Recently it has transpired that Japanese green tea from Saitama and Chiba, the northern suburbs of Tokyo, are contaminated with radiation. These districts are also infamous for hosting radiation hot spots. The readings from MEXT show spikes in radiation level on March 15 there as well as in other places. MEXT readings for that day :

Saitama : 1.2 uSv/h

Chiba : 0.3 uSv/h

Tokyo : 0.5 uSv/h

Gunma : 0.6 uSv/h

Tochigi : 1.3 uSv/h

Ibaraki : 1.5 uSv/h

On MEXT website, the only districts for which records have a different format (a long list of PDF instead of a chart) are Fukushima and Miyagi. Other places have little radioactivity reported as if nothing happened. Later on, levels in Saitama, Chiba, Tokyo, Gunma, Tochigi and Ibaraki, places that experienced a reported surge on March 15, are shown in MEXT reports to have suddenly no more radioactivity… Even though this is the date of the hydrogen explosion at Fukushima Daiichi reactor no. 4, or rather because of it, the fall-out could not possibly disappear in one day. Besides, we know from news leaks that some hotspots have been detected and that there are “probably” more of them, since official field monitoring is now known to be shoddy and biaised.

The Safecast citizen initiative reports for instance values of 0.2 – 0.3 uSv/h along the road that goes from Tokyo to Tsukuba, which is inconsistent with MEXT data. Absolute values may not seem high, but they compare with the range of readings published by MEXT for the Tokyo – Chiba area when the hydrogen explosion occured. In the Safecast map screenshot below, all yellow dots belong to the 0.2 – 0.5 uSv/h range. Furthermore, data outside roads is not measured and we can only extrapolate.

The cumulative effect of the average 0.25 uSv/h recorded by Safecast during the 6 months since March 11 amounts to 1.1 mSv, which is over the annual legal limit for the general public in France (1 mSv/year). No wonder that MEXT does not report correctly this data! In other words, the environment radioactivity in some parts of Greater Tokyo is twice as what it should be at maximum by French standards.

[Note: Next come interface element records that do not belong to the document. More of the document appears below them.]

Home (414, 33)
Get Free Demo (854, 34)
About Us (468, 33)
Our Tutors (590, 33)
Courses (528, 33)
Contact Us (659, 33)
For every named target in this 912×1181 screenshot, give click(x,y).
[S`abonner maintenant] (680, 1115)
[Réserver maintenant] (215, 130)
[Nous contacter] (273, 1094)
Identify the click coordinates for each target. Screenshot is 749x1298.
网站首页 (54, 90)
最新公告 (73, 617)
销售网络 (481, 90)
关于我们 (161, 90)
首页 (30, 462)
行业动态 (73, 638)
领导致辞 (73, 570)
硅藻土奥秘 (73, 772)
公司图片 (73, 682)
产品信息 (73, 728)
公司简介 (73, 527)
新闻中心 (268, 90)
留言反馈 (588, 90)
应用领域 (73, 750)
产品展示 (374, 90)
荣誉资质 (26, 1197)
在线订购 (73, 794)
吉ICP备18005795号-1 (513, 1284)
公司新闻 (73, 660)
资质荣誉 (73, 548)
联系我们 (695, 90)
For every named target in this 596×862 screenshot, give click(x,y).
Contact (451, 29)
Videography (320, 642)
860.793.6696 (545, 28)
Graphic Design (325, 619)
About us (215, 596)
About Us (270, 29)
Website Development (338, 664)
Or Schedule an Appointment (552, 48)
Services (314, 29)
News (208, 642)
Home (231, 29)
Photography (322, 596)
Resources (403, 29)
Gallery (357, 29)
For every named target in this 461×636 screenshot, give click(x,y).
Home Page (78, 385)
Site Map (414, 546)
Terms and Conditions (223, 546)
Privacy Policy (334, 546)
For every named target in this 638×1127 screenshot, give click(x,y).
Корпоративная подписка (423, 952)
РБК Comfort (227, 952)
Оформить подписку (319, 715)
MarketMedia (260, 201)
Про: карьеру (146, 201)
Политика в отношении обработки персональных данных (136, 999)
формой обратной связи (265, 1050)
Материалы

Environment Radioactivity Readings by Safecast Drivers in Greater Tokyo

Readings differ from official MEXT reports

The problem is that if the government is cheating about these 6 districts (or “failing” to properly monitor them), then we can not trust readings about the rest of Japan either. The different format used by MEXT for Fukushima and Miyagi suggest that closer scrutiny goes into these critical districts. Since the government put its political faith that the rest of the country was safe, it would also be logical that they paid attention mostly to Fukushima and Miyagi. Practically speaking, it is very easy for the government to turn off the instruments but for one left in a room to measure the ambient radioactive noise (the natural background radioactivity) and hence get real, good looking charts without needing to manually mess with the data.

Survival tactics imply to disregard MEXT data when they are within noise range (0.05 uSv/h), get a kit from Safecast to make your own measurements (this blog has no financial interest in this promotion), and move as far away from eastern Japan – Tokyo included – as you can. Brief stays appear to remain not too dangerous for now provided you pay attention to your food and water.